**Task requirements**
Please repeat the part of the Heath Ledger film text word for word, starting with "3. I’m Not There" and going on through "of Dylan’s personality.".

**Document segment**
The film’s sombre and melancholy tone has a subtle representation of compromise, grief and anguish. Heath Ledger plays the role of the agonised Sonny who is kind to the prisoners and always at the receiving end of criticism at the hands of his father Hank. he portrays Sonny’s grief well; Sonny knows deep down that his father particularly dislikes his kindness and compassion yet is in denial. When Hank confirms his worst fears, it is difficult for Sonny to continue living and he shoots himself. In a film that conveys hope and sadness together, Ledger, in his little screen-time, imprints a weird sense of filial misery.
“Well, I always loved you.”
3. I’m Not There (Todd Haynes, 2007)
With a unique, non-linear narrative structure, the film focuses on six different characters based on the different aspects of Bob Dylan’s public persona. Said to have been “inspired by the music and many lives of Bob Dylan”, the characters include a poet, Arthur Rimbaud, a prophet, Father John, an outlaw, Billy McCarty, an escaped fugitive, Woody Guthrie, a “rock and roll martyr”, Jude Quinn, as well as “a star of electricity”, Robbie Clark. The seven characters channel the various aspects of Dylan’s personality.
Amidst a talented ensemble cast, Ledger stands out in his role of Robbie Clark who tastes the sweetness of fame after portraying the character of Jack Rollins in a biographical drama. He is trapped in a dysfunctional marriage which reflects Dylan’s problems during the release of his 1975 album Blood on the Tracks. Ledger flirts with other women like Robbie, infuriating his wife Claire which eventually leads to their divorce. The film is a flux of the creative sensibilities of Bob Dylan and the multi-faceted personality he possessed which was a unique and thought-provoking experience.
“And it’s I who am ready, ready to listen. Never tired, never sad, never guilty.”
2. Brokeback Mountain (Ang Lee, 2005)
The film is set in the fictitious and picturesque Brokeback Mountain and revolves around the lives of two cowboys Ennis Del Mar and Jack Twist who are hired in 1963 for sheep-herding. Slowly they develop a close, intimate relationship, but the heteronormative values instilled in them by society keeps them from embracing their true selves. They part from one another with heavy hearts, only to reunite four years later. Ennis lives to regret his indecisiveness and orthodox nature when Jack tragically passes away.

**Collected data**
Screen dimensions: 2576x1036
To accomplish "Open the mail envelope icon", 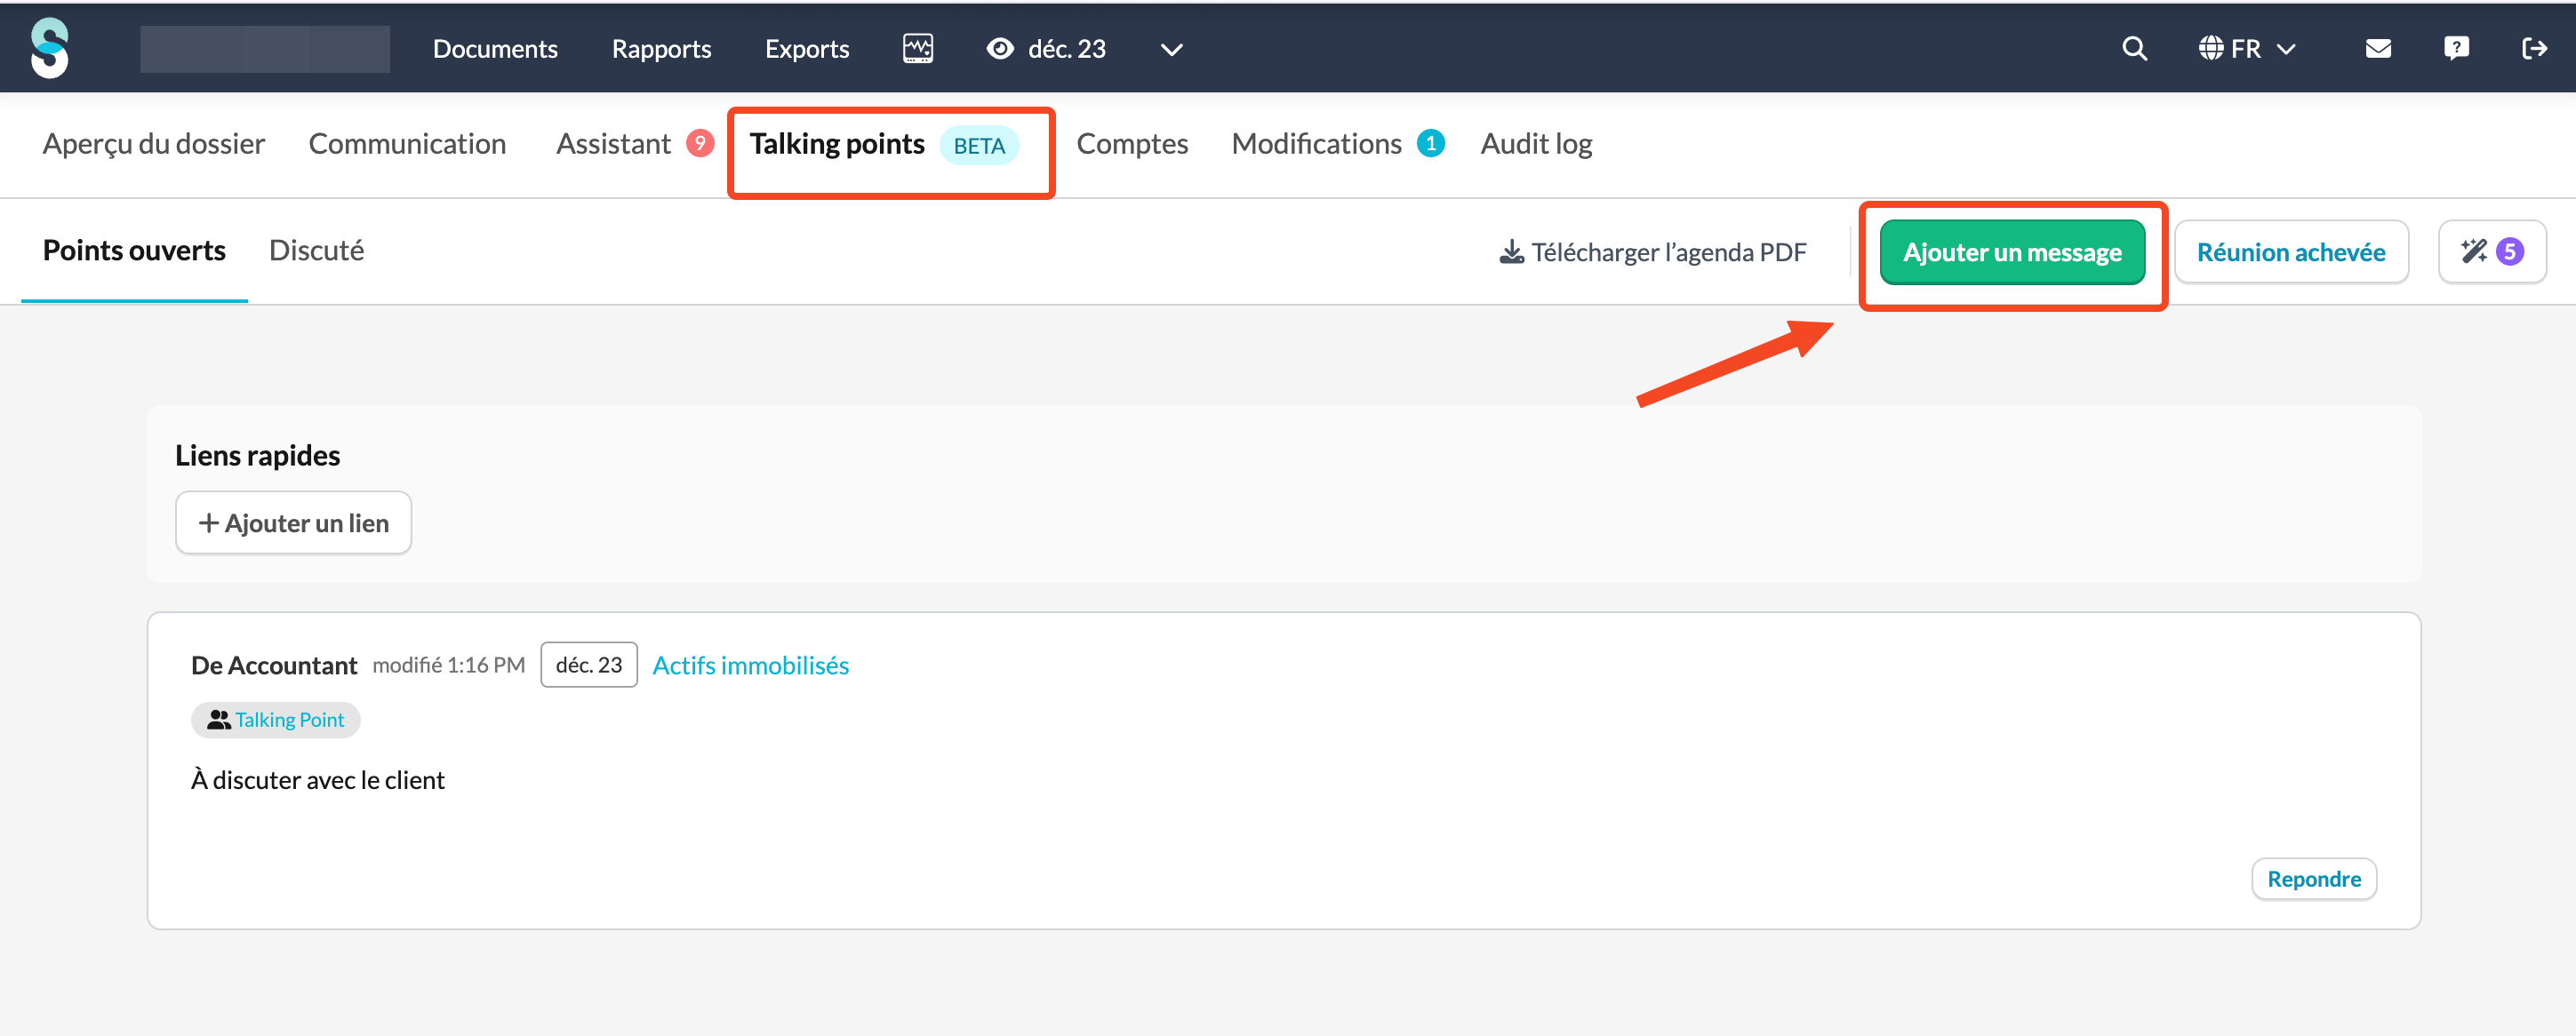I will coord(2378,48).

**Correct answer**
3. I’m Not There (Todd Haynes, 2007)
With a unique, non-linear narrative structure, the film focuses on six different characters based on the different aspects of Bob Dylan’s public persona. Said to have been “inspired by the music and many lives of Bob Dylan”, the characters include a poet, Arthur Rimbaud, a prophet, Father John, an outlaw, Billy McCarty, an escaped fugitive, Woody Guthrie, a “rock and roll martyr”, Jude Quinn, as well as “a star of electricity”, Robbie Clark. The seven characters channel the various aspects of Dylan’s personality.